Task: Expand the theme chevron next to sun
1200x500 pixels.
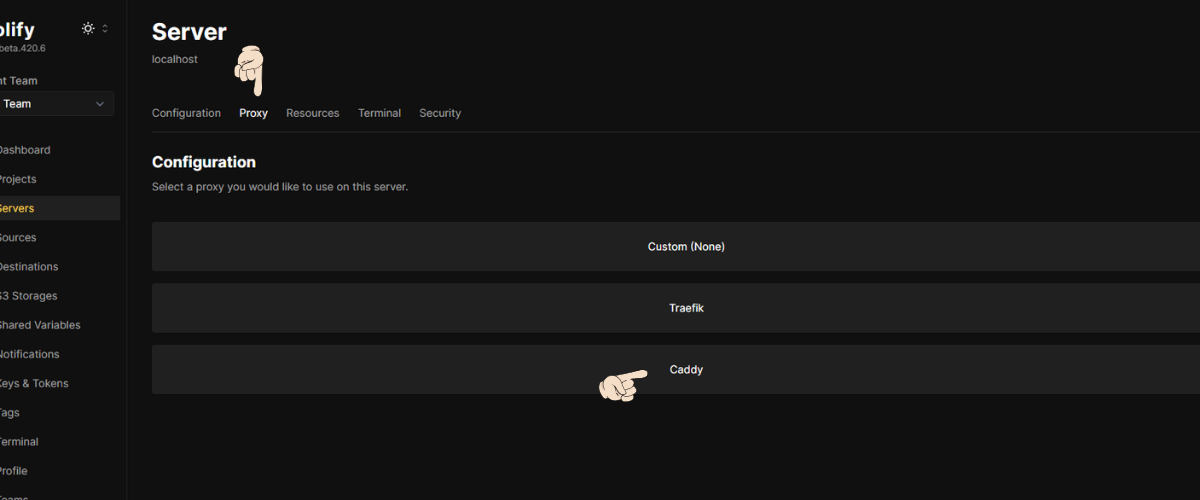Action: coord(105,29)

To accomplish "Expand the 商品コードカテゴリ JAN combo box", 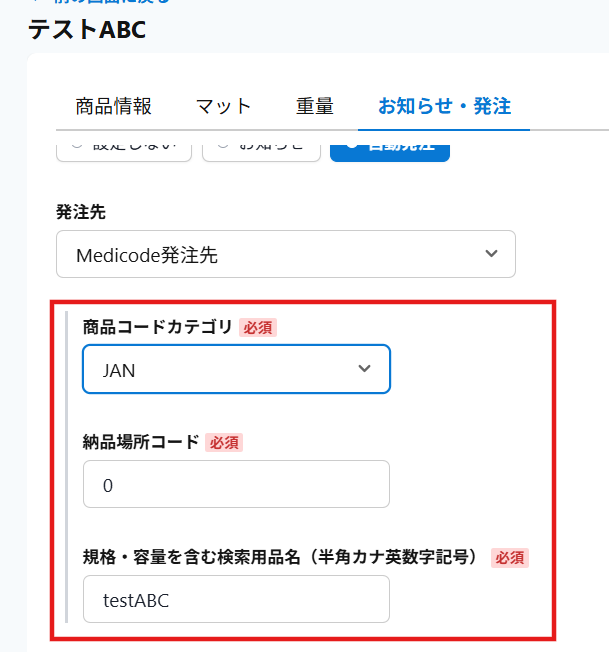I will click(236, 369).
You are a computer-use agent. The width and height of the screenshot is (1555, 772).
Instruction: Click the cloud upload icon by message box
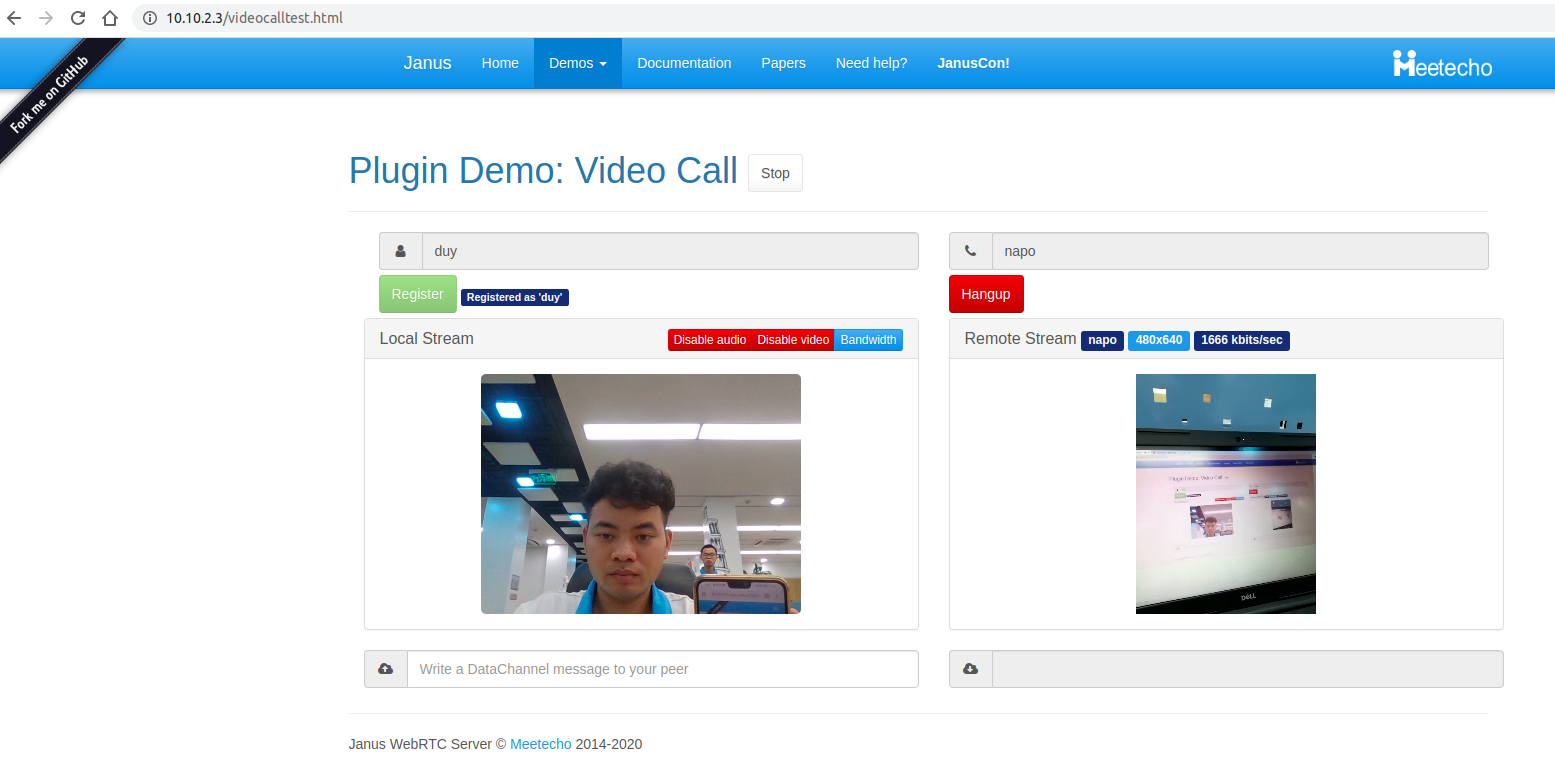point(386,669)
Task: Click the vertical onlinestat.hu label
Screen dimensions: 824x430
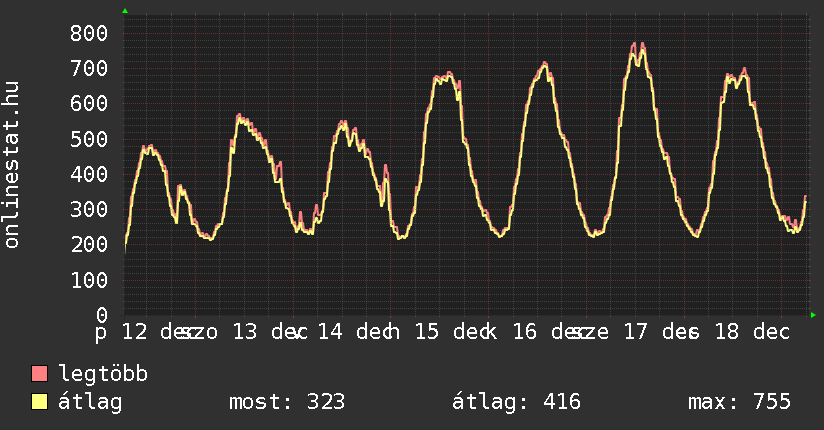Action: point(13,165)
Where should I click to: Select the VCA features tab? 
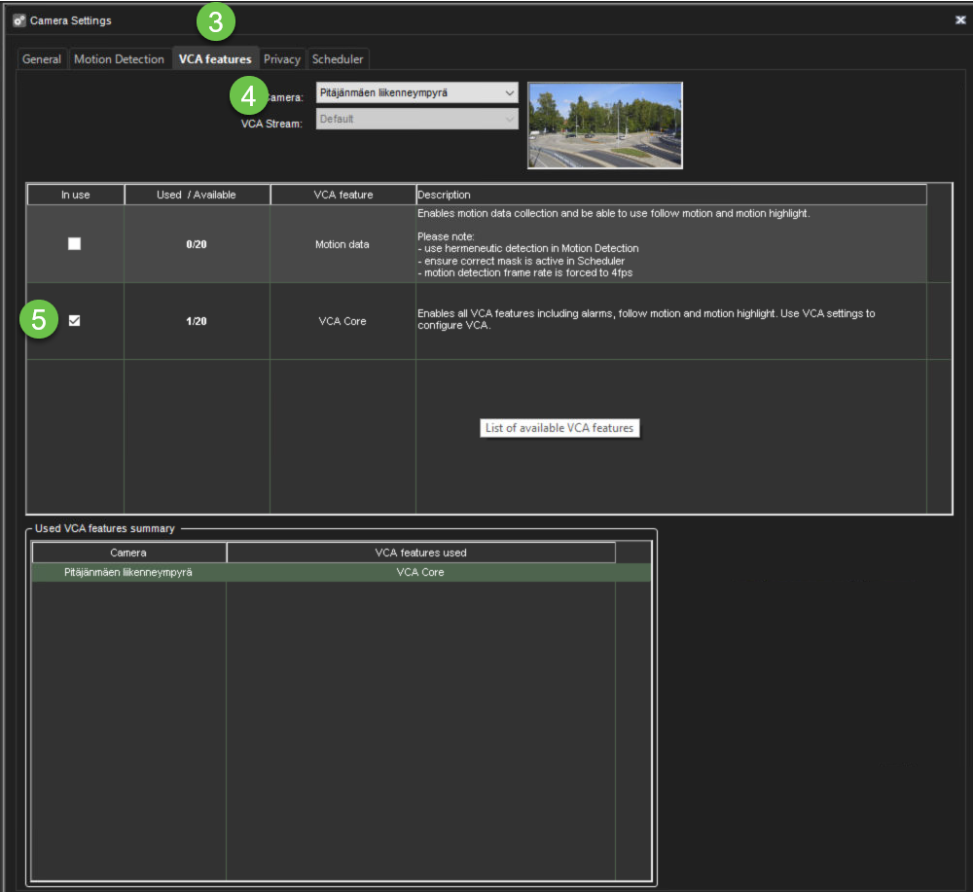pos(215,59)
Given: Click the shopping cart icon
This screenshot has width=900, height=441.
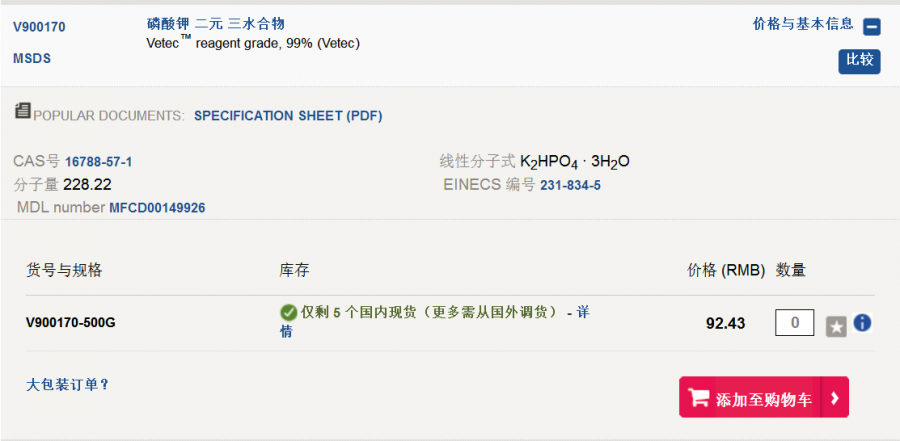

==============================

The exercise: Reproduce the records verbatim, from the line containing "Task: Click the vertical onlinestat.hu label" through the end of the records, including both ends, and leave the pictures out of your answer.

Response for this exercise:
Task: Click the vertical onlinestat.hu label
Screen dimensions: 824x430
Action: point(13,165)
Where should I click to: Select the VCA features tab? 
pos(215,59)
Given: Click the shopping cart icon
This screenshot has width=900, height=441.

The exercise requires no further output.